![]() 【幻の大阪オリンピック…】(FILE/撮影:坂本卓) |
五輪開催地の決定がなされた2001年、人権状況などを抱えた中国が開催地となるのは難しいのではないか、といわれていた。結局、北京に決まったわけだが、中国は、かつての日本や韓国がそうであったように、オリンピックをひとつの契機に、「国力」をさらに高めていくことだろう。
さて、2008年五輪開催地には、じつは大阪市も立候補をしていた。
「おっちゃん、オリンピックちょうだい」
こんな、キャッチコピーのポスターが大阪には実際に貼られていたのだ。いま、裏ガネ問題や財政破綻で大変なことになっている大阪市が、当時は本気で招致活動をおこなっていた。北京での開会式の映像を見て、「ああ、これが大阪だったらさぞかしよかったのに」と思った大阪人は、何人ぐらいたのだろうか。もし、実現していれば、きっとタコ焼きのマスゲームや、カニ道楽とグリコの看板をイメージした壮大なイルミネーションがスタジアムに輝くのを見ていたことだろう。
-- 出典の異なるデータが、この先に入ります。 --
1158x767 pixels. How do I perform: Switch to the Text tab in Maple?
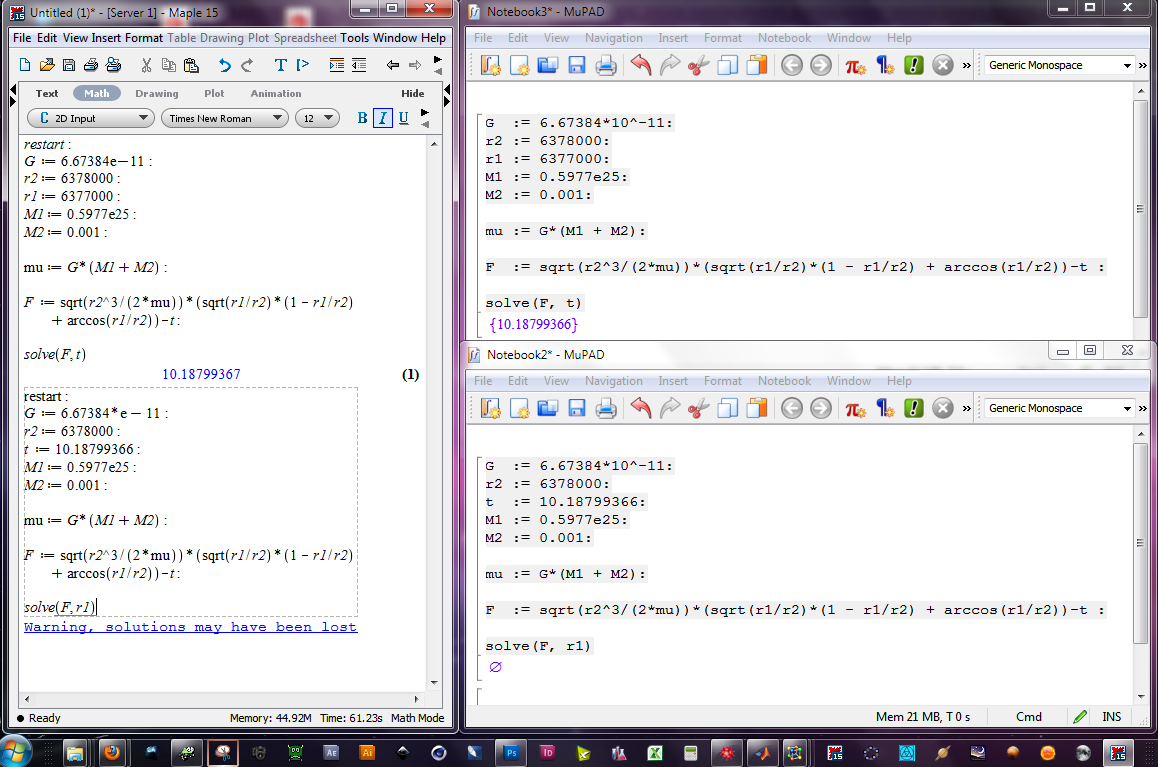click(x=47, y=93)
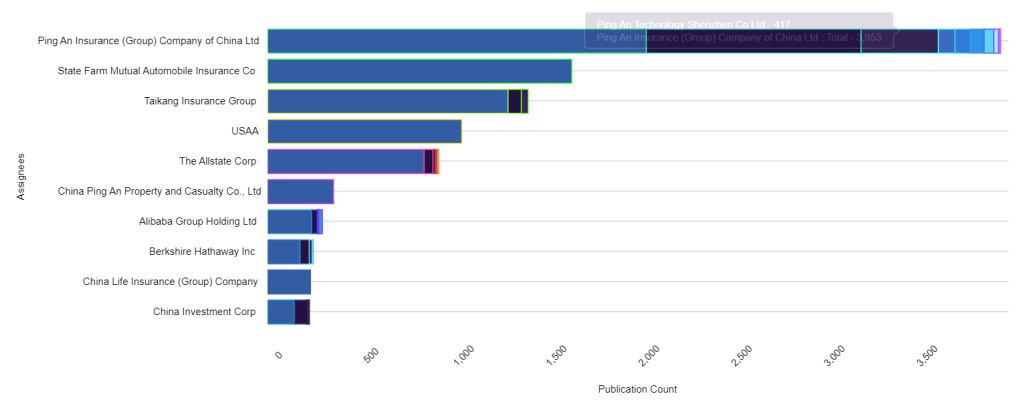Viewport: 1024px width, 400px height.
Task: Click the Alibaba Group Holding Ltd label
Action: pyautogui.click(x=197, y=222)
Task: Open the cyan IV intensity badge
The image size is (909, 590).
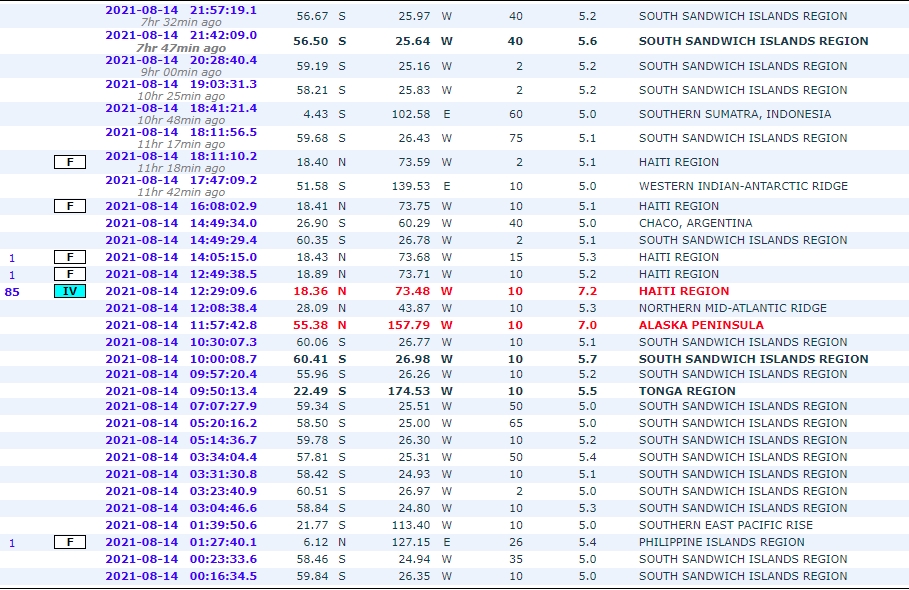Action: (x=70, y=291)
じつは、このときのもうひとつ開催候補地が、トルコのイスタンブールだった。
いまでこそめざましく発展をとげつつあるトルコだが、当時は、左翼、右翼の爆弾事件はまだ頻発していたし、クルド人の人権も置きざりにされたままの政治状況で、PKKの活動も活発だった。街なかで招致看板こそいくつか見られたものの、「オリンピックなんてできるわけがない」と、市民の招致への意欲はさっぱりだった。
![]() 【発展めざましいトルコ。10年前には「まさか」だったイスタンブール・オリンピックも近い将来ありうるが、人権状況の改善がまず望まれる】(FILE/撮影:坂本卓) |
個人的には、オリンピックの大騒ぎとは距離を置こうとしているのだが、オリンピックそのものが、国際社会の関心を集めることでその国の人権状況を変えることの契機となるなら、べつにあってもかまわないとは思う。だが、中国の人権状況が今回の北京五輪を経てどれほど変るだろうかと考えると、実際には、そうはなっていない現実があることも見ておかなければならない。
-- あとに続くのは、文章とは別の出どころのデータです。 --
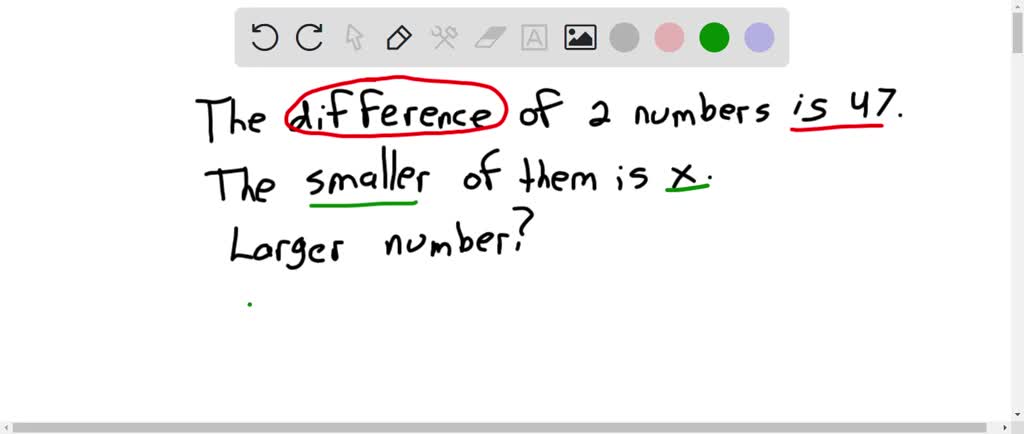Pick the gray pen color
This screenshot has width=1024, height=434.
click(x=624, y=38)
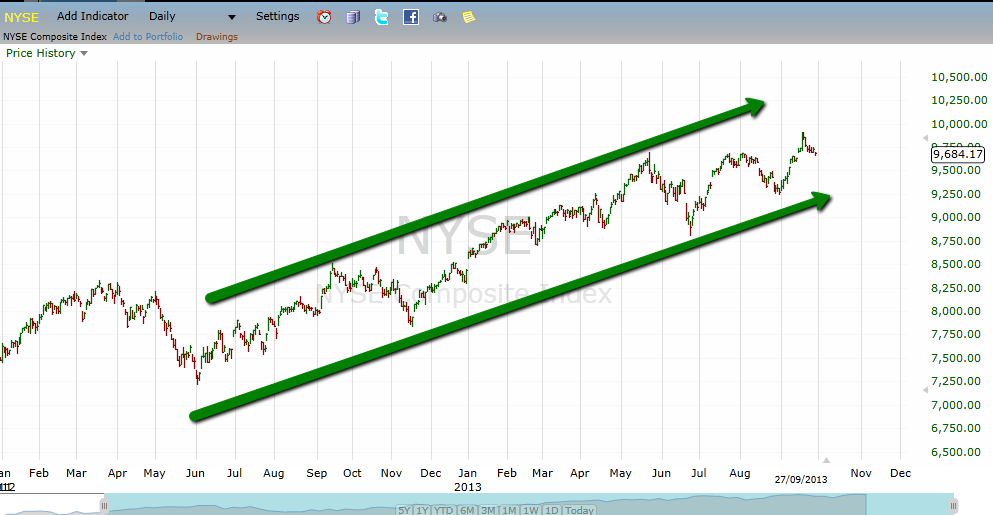Take chart snapshot with camera icon
The width and height of the screenshot is (993, 515).
[440, 17]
五輪の開催地に北京が決まったときには、「チベット人の人権問題」が大きくとりあげられ、開催直前にいたっても、開会式に出席するかしないか態度を明らかにしなかった国がいくつかあった。もし、イスタンブールでオリンピックが開催されることになっていたなら、「クルド人を抑圧するトルコに五輪開催の資格はない」などの抗議行動がどれほどの規模で広がっただろうか。また、日本のメディアはどこまで報じただろうか。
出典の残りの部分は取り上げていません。